Planners vs. Pantzers


I've learned there are basically two types of writers in this world: planners and pantzers. Planners write exactly how you think they would write. They make a plan. It can be in the form of an outline, or a storyboard, or a graph, or some other device they find helpful in keeping their thoughts organized. They do character sketches, and maps, and setting studies. They may do interviews or other advanced research. And finally, when all their information is gathered and ordered, they write.


Pantzers, on the other hand, do none of that. They write by the seat of their pants. They open a blank page on their computer, or sharpen a pencil and pull out their trusty yellow legal pad and get to work.


In my normal life, I am a planner. I’m so much of a planner that I've been hired to plan for other people. However, in writing–I am a pantzer. I'm embarrassed to say I'm a pantzer mostly because I was acting as a petulant three-year-old when the idea to write a fiction novel first came to me. I had no interest in writing, particularly writing fiction. I’d been writing technical or educational material most of my adult life and I was tired of it. So write a fiction novel? I didn’t even read a lot of fiction. I was in love with biographies and history books. Fiction? Not me.


But the idea would not leave me alone and for two weeks I had a continuous loop of "Write a fiction novel. Write a fiction novel." pounding away in my head like an old grandfather clock that wouldn’t stop chiming. So, one day, I stomped my three-year-old little foot and said, “Fine. I’ll do it. But here are the rules: This story only has to have a beginning, a middle, and an end. It doesn’t have to be good. AND, I’m not going to plan. I’m just gonna write.”


I thought I was talking to myself. I wasn’t.


Since that day, it’s become very clear to me the voice I heard in my head was not my own. It was the Holy Spirit prompting me to do something He wanted me to do. And you may think it unfortunate that I laid down those rules for writing, but God knew what He was doing. He knew how to motivate me to write in the way I should be writing. You see, if I had agreed to write a novel initially, if I thought it was a fabulous idea, I would have been a planner. I would have planned so much that I’d know exactly what was to happen in each book, chapter by chapter, paragraph by paragraph. There would have been no room for spontaneous creativity, or flexibility, or divine inspiration.

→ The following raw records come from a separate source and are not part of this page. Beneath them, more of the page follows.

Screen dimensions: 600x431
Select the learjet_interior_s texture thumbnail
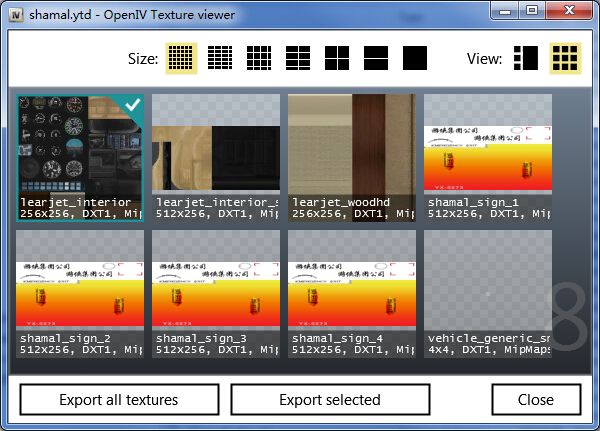216,157
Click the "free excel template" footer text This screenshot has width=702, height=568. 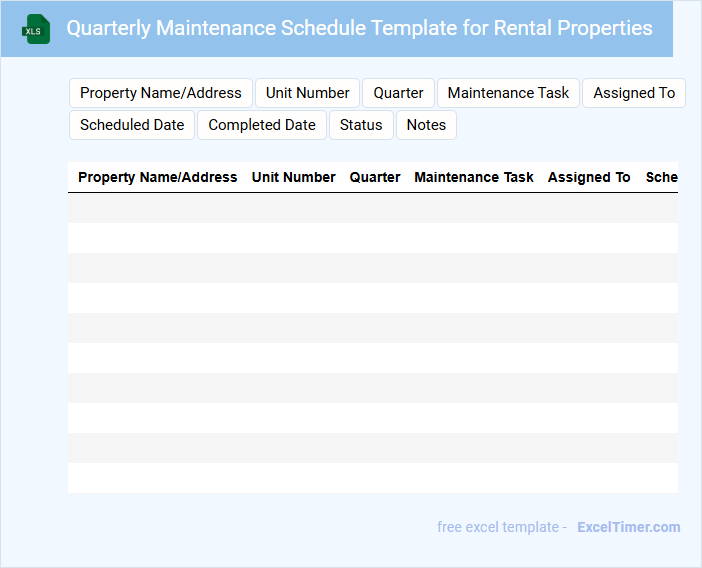[x=502, y=527]
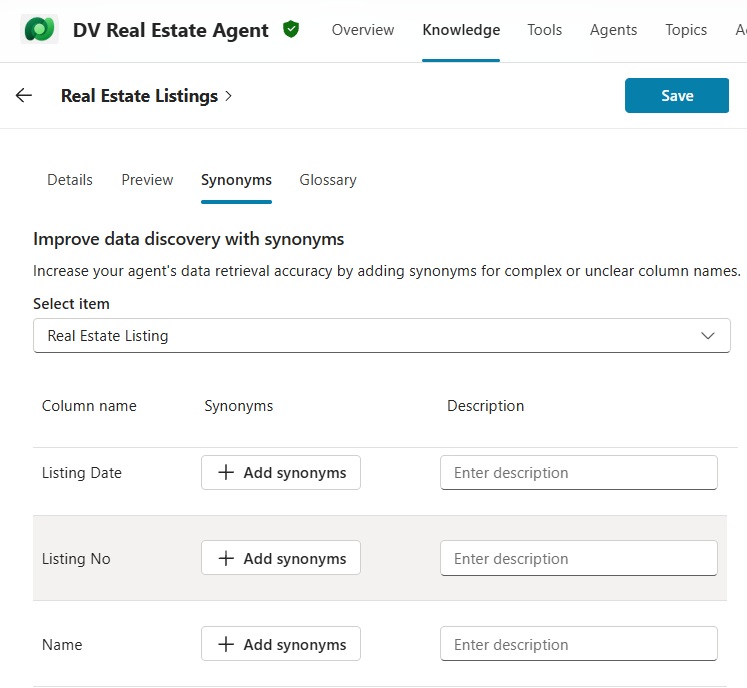Navigate to the Topics tab
Image resolution: width=747 pixels, height=688 pixels.
(x=686, y=30)
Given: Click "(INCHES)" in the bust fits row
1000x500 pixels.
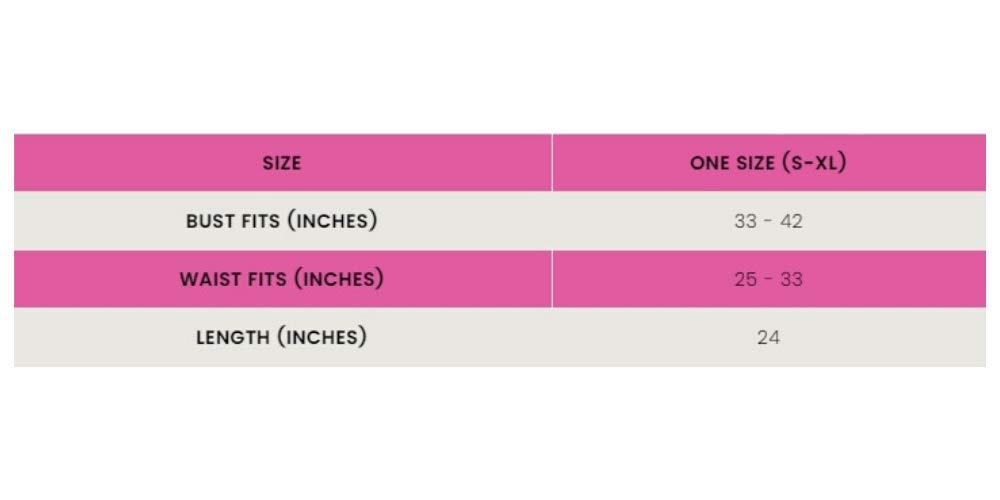Looking at the screenshot, I should point(332,221).
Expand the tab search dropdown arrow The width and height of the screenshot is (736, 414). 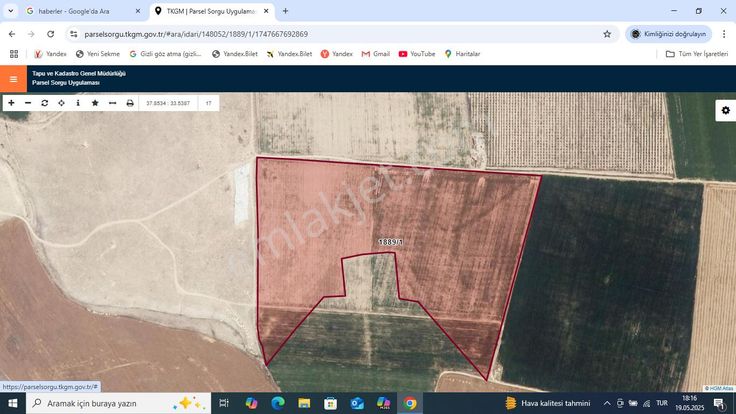10,11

But, as a pantzer, all boundaries were removed. I was not confined to a structure of my own creation. Instead, my imagination was allowed to roam free, hand-in-hand or keyboard-to-

keyboard with the Holy Spirit. He is my co-author and by being a pantzer, I’ve allowed Him to have His say. He’s all over the pages. From the names of characters, to incidents that happened to them, to the setting itself in that wonderful town of Eastport, Maine.


In the future, I’ll be sharing a few specific things that have happened so you’ll know just what I’m talking about, but for now–that’s the loafdown.